I spent the 24 hours that ended at 11.00 last night in total silence. Though it was a challenging experience, it was less horribly difficult than I'd imagined.
When I arrived in school during Assembly, the Head described the day as an experience of resisting temptation for me - and in many ways he was right.
The first crunch came with my early tea, when I picked up the book I'd been saving for day-off reading, one of Susan Hill's Simon Serailler detective series, I was reduced to hysteria by its title, which I had quite forgotten. It was, really and truly, "The Vows of Silence" so I reached for my phone, anxious to share the delicious irony by twittering at once - but stopped in time!
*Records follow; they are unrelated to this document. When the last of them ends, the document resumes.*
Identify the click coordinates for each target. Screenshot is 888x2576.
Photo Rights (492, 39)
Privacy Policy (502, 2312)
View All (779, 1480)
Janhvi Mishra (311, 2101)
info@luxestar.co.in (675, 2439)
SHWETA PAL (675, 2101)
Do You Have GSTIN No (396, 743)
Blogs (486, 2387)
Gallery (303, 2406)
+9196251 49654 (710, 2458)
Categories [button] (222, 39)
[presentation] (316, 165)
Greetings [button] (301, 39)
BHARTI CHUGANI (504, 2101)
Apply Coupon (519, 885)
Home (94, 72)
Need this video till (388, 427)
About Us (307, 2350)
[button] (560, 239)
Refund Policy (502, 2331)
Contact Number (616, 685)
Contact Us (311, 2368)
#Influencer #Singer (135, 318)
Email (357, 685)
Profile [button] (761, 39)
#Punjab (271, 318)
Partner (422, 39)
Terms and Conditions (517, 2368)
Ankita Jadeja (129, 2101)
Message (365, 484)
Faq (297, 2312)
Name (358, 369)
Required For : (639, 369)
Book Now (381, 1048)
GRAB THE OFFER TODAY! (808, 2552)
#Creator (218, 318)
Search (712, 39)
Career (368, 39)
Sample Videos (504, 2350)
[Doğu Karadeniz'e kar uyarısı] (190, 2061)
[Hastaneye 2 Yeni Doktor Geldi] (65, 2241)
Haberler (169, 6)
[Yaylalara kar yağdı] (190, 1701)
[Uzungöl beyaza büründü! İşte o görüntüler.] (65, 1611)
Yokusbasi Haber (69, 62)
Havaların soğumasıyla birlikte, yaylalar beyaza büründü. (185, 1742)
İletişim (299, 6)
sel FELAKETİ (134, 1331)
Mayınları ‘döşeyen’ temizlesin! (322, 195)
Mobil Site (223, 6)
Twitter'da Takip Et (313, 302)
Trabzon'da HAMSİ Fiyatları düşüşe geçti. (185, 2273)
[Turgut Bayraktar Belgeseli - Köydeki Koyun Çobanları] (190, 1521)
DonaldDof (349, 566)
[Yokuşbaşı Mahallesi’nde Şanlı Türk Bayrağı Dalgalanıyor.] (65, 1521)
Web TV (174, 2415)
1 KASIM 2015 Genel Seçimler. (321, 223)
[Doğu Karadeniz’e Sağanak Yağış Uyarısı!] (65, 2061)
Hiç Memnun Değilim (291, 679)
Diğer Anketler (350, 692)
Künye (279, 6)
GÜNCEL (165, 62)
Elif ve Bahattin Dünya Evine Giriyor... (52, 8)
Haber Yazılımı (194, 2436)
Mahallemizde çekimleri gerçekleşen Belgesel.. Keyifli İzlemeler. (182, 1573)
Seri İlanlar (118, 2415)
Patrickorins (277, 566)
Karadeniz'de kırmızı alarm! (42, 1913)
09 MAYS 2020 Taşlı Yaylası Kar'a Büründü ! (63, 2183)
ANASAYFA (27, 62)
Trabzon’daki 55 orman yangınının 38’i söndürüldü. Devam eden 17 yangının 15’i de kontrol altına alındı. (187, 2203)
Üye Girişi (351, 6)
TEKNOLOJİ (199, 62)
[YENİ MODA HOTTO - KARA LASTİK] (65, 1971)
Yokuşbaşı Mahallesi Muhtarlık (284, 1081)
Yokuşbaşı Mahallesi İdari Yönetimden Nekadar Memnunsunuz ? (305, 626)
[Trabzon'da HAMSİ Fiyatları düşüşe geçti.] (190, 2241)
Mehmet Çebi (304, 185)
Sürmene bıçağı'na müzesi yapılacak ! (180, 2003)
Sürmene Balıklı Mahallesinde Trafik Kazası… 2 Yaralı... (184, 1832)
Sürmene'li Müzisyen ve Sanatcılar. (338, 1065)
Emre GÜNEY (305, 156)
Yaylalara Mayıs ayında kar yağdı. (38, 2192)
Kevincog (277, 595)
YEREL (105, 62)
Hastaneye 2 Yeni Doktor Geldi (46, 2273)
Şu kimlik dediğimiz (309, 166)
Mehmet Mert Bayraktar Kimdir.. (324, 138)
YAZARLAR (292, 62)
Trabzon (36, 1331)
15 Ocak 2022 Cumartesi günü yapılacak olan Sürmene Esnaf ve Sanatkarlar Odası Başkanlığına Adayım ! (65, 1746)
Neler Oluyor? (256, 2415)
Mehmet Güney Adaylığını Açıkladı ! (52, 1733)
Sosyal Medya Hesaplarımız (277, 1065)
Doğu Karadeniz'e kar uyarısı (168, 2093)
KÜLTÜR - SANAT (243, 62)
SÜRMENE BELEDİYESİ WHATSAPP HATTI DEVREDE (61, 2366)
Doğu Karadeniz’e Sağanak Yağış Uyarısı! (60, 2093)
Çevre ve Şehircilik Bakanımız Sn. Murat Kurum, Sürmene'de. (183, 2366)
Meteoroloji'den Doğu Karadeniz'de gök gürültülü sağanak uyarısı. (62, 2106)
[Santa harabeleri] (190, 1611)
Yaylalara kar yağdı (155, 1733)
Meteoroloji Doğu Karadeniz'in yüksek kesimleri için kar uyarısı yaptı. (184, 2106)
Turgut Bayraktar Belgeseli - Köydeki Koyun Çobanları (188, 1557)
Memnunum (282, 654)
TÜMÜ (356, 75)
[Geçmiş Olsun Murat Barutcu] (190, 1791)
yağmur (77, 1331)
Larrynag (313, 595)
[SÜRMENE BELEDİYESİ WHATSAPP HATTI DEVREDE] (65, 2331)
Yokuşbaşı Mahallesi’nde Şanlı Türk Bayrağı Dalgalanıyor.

Other times of trial included the moment when the Head launched us into the Lord's Prayer..."using the words Jesus taught us, we pray...".Instinct almost overwhelmed me - but not quite. I hated not being able to sing with the children, specially as they were making a really good job of "Colours of Day", but there were some really comic moments when I tried to help Y3 readers disentangle complicated words by sign language alone - though they were so pleased with themselves when they did work it out that this was as much joy as tribulation.
All in all, it wasn't as hard as I expected, though I found I didn't do as much as I'd normally have attempted on a day off. The prospect of negotiating Sainsbury's was way beyond me, and as for a foray to the picture framers with my Stations of the Cross, that will clearly have to wait til next week now...
Still, I've been hugely encouraged by the positive response both on-line and face to face and am looking forward to totting up the grand total in due course.
Thank you so much, all who've supported me financially, prayerfully or simply by NOT expecting me to answer the phone yesterday.
I don't know how you coped! I can't stay silent for 24 seconds, are you going to be quieter now?